Small- and medium-sized companies played an important role in reviving Japan’s economy. Those companies who transferred to China to avoid high wages are returning to Japan because they now have advanced technology to balance high wages. The Japanese used to believe that once they were hired they would work for the same company for their entire lives. But now the number of irregular workers has reached 4 million. Productivity has increased.
Korea also had a lost decade. The financial crisis broke out in the later phase of the Kim Young-sam administration. During the Kim Dae-jung administration, we shoveled excessive aid to North Korea. There was serious corruption inside the government. The Roo Moo-hyun administration has spent four years striving for balanced development and they shouted for equality. All sectors in our economy have remained the same during all those years. Working-class people and youth who just graduated, the powerless people in our society, were most affected by this. Those people who shout for reform have feasts among themselves. The peak was their trip to Iguassu Falls under the pretext of seminars on reform. The administration calls itself a participatory government but suppresses the media even more harshly than the military regimes. While Japan’s government officials are responsible for their lost decade, in Korea, these people are responsible for the lost decade.

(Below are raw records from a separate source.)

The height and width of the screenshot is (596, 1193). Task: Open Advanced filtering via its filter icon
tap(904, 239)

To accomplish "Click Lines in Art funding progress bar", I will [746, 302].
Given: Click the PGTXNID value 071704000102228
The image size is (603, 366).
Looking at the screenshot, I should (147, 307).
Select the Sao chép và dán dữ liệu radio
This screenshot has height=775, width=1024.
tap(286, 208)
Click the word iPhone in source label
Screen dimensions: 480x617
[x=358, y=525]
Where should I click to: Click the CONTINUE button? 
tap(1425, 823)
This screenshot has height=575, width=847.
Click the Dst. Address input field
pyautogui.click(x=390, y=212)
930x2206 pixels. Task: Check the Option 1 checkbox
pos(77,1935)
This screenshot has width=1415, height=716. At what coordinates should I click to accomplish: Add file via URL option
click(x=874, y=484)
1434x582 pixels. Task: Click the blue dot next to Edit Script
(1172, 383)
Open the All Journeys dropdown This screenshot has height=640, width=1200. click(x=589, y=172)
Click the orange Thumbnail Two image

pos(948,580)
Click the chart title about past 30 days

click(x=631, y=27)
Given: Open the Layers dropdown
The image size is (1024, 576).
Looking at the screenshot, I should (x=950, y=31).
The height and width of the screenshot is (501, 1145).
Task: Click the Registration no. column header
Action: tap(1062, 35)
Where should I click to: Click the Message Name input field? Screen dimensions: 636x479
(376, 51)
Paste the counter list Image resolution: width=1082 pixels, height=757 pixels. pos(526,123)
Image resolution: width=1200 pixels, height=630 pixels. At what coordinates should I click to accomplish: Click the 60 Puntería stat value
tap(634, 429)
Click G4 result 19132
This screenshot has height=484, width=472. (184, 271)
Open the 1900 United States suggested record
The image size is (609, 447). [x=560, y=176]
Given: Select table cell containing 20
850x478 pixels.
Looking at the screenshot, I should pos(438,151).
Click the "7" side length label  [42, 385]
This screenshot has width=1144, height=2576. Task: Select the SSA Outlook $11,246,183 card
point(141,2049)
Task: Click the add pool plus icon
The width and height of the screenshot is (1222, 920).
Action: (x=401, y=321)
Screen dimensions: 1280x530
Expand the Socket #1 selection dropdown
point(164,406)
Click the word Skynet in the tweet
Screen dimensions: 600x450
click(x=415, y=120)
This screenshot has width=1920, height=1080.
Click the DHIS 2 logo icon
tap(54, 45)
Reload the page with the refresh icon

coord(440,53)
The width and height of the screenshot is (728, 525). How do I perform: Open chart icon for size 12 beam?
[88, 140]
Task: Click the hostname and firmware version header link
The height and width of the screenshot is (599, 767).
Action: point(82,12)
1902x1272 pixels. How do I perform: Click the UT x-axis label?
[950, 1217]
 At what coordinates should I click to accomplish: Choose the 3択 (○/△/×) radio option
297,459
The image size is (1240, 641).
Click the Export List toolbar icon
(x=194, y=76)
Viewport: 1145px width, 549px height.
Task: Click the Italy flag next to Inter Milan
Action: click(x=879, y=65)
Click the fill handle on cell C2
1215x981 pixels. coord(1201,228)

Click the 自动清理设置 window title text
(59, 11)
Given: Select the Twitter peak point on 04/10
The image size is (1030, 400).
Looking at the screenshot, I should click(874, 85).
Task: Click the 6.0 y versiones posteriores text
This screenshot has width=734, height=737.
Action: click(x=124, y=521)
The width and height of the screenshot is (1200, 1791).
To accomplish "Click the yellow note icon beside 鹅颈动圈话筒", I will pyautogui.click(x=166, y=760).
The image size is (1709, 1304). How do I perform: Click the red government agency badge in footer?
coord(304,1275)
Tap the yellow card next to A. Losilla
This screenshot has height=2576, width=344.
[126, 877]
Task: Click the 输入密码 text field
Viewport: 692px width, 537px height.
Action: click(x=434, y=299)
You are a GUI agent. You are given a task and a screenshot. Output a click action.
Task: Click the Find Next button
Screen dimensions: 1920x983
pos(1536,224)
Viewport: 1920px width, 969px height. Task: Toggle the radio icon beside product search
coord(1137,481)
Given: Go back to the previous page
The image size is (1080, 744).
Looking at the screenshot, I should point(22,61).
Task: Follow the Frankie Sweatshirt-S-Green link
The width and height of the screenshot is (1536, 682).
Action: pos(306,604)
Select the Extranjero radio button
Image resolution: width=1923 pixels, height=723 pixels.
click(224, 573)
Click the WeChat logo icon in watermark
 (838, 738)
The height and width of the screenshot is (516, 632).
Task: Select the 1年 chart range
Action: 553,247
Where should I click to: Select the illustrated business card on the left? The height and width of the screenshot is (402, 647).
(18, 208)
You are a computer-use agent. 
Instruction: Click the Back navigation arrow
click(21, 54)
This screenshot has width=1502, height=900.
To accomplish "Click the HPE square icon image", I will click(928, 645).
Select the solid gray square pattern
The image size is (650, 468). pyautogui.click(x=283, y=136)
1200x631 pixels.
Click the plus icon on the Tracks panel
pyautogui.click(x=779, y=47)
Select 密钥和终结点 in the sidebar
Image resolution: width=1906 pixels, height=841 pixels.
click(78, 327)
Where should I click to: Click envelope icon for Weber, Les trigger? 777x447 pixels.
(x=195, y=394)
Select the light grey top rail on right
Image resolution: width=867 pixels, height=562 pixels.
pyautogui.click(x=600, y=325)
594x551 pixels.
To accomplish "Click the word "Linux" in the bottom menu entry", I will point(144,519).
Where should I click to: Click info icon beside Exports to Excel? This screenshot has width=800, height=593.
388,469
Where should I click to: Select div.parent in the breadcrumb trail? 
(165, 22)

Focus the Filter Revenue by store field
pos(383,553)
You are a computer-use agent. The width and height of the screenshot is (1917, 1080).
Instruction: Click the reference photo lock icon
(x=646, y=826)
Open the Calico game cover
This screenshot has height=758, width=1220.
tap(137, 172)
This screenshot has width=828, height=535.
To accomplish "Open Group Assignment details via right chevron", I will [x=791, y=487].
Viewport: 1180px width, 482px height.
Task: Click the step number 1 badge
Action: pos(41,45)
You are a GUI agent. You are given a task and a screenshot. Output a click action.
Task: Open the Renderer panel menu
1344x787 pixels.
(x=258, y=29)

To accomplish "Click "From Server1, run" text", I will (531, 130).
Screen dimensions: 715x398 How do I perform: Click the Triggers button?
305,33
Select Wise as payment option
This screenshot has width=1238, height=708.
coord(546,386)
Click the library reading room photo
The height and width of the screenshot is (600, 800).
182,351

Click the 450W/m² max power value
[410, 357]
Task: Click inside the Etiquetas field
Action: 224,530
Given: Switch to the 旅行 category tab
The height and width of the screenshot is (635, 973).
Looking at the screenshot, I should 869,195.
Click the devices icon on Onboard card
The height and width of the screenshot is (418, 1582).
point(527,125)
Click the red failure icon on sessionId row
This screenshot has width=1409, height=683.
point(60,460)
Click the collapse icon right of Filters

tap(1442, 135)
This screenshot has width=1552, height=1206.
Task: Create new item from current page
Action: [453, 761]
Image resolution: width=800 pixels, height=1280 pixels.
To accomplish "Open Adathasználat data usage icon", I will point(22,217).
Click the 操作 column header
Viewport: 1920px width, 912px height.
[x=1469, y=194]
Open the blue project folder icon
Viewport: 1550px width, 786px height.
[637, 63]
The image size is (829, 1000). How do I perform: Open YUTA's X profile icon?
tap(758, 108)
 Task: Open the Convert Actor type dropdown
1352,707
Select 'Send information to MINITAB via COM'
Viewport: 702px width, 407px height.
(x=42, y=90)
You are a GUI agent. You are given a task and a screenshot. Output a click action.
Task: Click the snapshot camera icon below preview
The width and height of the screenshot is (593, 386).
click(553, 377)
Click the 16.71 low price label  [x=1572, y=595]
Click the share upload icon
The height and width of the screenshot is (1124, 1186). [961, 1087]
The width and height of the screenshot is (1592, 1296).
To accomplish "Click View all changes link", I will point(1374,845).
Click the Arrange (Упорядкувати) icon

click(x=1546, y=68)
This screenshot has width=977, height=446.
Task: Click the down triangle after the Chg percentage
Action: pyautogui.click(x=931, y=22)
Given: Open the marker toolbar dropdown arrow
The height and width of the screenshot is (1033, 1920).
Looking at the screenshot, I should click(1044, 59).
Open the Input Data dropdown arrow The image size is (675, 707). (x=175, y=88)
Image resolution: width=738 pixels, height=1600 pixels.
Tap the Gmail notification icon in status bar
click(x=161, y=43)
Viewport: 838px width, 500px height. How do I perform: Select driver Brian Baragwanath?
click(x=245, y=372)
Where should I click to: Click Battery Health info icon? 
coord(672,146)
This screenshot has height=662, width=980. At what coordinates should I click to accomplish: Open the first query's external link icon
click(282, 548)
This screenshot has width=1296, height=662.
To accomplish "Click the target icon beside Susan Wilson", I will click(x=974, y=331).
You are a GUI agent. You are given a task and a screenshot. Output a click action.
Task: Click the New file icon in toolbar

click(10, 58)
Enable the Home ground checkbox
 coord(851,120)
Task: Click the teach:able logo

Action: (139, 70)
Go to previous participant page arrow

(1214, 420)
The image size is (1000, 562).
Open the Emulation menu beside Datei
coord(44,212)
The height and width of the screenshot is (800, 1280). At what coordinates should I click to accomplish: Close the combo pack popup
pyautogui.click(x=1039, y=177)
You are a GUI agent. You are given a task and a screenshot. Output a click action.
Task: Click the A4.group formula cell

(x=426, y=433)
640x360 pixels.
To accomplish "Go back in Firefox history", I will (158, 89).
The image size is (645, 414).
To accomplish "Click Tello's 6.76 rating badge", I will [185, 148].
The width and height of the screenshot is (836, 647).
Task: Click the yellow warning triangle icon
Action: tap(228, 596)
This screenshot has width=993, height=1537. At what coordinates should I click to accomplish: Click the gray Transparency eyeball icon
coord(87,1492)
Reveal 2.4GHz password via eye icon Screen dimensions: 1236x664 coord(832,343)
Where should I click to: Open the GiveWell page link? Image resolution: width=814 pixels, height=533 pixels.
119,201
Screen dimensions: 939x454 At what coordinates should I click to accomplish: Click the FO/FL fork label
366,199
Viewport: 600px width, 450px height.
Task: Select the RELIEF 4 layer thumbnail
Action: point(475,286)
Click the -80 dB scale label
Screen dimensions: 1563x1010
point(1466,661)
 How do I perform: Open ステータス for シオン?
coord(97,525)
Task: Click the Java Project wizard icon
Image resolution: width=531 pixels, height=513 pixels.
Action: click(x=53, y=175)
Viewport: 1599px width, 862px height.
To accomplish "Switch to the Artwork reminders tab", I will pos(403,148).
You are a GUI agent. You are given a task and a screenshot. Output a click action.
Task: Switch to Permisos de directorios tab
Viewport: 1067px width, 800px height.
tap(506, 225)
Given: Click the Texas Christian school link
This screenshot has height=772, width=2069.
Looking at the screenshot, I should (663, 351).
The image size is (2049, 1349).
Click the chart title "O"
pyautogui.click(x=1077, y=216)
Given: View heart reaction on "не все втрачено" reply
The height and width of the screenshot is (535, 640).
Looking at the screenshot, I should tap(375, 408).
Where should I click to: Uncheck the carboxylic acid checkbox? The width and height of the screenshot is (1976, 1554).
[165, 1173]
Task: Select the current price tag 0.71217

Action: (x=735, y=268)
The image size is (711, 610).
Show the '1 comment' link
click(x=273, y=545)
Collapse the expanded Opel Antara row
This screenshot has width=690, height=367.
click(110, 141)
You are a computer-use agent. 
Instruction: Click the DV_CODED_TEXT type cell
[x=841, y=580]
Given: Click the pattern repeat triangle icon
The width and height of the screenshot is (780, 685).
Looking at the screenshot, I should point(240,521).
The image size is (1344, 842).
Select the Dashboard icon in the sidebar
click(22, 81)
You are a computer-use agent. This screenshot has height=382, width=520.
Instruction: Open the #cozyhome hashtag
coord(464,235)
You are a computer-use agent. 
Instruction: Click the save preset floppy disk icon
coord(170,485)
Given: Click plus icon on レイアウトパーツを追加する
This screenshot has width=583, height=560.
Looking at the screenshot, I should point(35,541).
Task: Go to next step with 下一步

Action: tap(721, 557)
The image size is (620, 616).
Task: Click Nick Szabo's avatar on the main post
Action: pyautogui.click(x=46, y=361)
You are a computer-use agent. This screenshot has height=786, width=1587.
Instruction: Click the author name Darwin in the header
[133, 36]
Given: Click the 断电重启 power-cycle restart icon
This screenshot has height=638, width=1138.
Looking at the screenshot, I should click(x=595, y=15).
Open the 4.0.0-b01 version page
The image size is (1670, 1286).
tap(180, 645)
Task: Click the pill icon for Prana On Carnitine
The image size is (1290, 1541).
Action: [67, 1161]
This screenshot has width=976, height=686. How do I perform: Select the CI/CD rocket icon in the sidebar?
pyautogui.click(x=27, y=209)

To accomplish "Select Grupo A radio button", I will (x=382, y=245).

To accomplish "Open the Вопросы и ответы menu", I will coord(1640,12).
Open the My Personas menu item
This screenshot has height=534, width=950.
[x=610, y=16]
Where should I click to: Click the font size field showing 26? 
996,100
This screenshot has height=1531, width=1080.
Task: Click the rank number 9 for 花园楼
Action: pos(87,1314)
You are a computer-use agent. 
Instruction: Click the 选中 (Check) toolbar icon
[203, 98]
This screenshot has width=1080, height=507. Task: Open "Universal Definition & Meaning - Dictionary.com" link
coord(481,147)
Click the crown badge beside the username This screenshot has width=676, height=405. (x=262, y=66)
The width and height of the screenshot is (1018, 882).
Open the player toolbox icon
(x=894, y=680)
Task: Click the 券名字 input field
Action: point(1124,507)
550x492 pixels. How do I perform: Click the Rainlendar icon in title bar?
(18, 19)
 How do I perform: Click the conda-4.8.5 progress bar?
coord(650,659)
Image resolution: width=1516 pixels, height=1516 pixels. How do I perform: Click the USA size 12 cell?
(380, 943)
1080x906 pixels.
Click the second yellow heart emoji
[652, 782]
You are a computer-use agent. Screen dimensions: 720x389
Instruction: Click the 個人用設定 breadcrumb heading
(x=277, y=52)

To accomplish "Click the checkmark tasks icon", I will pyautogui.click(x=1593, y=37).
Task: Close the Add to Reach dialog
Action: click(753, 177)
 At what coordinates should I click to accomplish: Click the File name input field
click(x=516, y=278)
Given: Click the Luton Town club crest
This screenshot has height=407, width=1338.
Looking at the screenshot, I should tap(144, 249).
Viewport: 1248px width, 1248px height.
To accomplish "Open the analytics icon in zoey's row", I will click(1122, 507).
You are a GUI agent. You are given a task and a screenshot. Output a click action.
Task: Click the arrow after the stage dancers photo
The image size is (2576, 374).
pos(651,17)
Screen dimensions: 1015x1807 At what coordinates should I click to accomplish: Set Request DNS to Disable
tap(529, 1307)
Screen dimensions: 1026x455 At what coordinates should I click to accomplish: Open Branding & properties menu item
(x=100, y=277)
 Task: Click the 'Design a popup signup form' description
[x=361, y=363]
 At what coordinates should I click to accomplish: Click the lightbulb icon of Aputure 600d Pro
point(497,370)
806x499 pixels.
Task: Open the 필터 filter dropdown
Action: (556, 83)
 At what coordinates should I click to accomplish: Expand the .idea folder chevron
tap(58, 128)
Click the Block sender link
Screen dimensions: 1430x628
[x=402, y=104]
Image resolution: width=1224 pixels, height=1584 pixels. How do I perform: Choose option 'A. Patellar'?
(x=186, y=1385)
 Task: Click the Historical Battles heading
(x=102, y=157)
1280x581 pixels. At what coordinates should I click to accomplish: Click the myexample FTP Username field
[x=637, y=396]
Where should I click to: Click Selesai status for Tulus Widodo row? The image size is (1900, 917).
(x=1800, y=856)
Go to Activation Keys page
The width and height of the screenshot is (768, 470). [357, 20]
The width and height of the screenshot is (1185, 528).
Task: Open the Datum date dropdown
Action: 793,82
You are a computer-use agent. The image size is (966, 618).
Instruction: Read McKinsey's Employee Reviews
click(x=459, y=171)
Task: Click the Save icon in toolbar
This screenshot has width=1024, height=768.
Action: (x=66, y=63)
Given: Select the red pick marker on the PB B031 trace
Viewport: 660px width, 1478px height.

Outside of this country, people still compliment Korea. That’s because of the power we have accumulated in the past. Now our treasure box is running dry. China is chasing us closely and Japan has reignited its engine. How can Korea survive when it is tens of times smaller than these neighbors? We need to drastically change the direction of the flow.


*The writer is the vice publisher and chief editor of the editorial page of the JoongAng Ilbo. Translation by the JoongAng Daily staff.